YOUR GOAL:
Please copy, with no word changed, only the run of lines that opens with the line containing "You are a computer-use agent. Viewport: 1275px" and closes with the last line below.

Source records
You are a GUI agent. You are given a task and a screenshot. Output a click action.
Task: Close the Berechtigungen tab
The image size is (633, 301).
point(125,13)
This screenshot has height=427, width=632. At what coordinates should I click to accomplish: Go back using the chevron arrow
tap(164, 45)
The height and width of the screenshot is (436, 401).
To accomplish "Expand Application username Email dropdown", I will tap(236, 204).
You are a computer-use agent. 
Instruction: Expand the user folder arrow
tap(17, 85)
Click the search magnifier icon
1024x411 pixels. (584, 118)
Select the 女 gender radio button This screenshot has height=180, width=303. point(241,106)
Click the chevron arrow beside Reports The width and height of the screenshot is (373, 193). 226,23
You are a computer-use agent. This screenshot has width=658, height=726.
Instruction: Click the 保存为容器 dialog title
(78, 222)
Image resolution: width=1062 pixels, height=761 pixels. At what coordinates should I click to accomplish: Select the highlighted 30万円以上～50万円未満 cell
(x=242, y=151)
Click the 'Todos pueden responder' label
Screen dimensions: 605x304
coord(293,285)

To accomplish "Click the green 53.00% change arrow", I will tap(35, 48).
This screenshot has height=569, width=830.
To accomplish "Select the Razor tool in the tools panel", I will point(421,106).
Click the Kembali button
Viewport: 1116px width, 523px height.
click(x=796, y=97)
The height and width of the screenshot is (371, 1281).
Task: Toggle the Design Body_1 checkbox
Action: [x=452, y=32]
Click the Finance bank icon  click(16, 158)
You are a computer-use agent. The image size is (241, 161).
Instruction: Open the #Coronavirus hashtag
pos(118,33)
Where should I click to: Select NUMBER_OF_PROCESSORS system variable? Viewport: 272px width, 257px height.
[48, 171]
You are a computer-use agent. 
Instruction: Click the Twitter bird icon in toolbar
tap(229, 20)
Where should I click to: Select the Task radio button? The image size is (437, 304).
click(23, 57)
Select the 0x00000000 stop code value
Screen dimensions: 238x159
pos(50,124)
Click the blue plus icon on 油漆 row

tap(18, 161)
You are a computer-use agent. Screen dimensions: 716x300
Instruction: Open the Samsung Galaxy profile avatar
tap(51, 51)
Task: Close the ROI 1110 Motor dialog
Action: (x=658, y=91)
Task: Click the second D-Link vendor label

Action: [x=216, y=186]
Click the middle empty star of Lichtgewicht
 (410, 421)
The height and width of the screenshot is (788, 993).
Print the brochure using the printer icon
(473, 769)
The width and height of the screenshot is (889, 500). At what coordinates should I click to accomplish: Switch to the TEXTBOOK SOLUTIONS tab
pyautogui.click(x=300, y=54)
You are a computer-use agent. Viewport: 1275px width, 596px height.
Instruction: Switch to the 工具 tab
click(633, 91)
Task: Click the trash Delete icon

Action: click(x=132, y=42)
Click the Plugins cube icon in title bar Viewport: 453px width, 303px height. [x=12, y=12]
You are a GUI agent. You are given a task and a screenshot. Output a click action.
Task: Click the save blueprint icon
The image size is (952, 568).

EXERCISE SOLUTION:
You are a computer-use agent. Viewport: 1275px width, 596px height.
Instruction: Switch to the 工具 tab
click(633, 91)
Task: Click the trash Delete icon

Action: click(x=132, y=42)
Click the Plugins cube icon in title bar Viewport: 453px width, 303px height. [x=12, y=12]
You are a GUI agent. You are given a task and a screenshot. Output a click action.
Task: Click the save blueprint icon
The image size is (952, 568).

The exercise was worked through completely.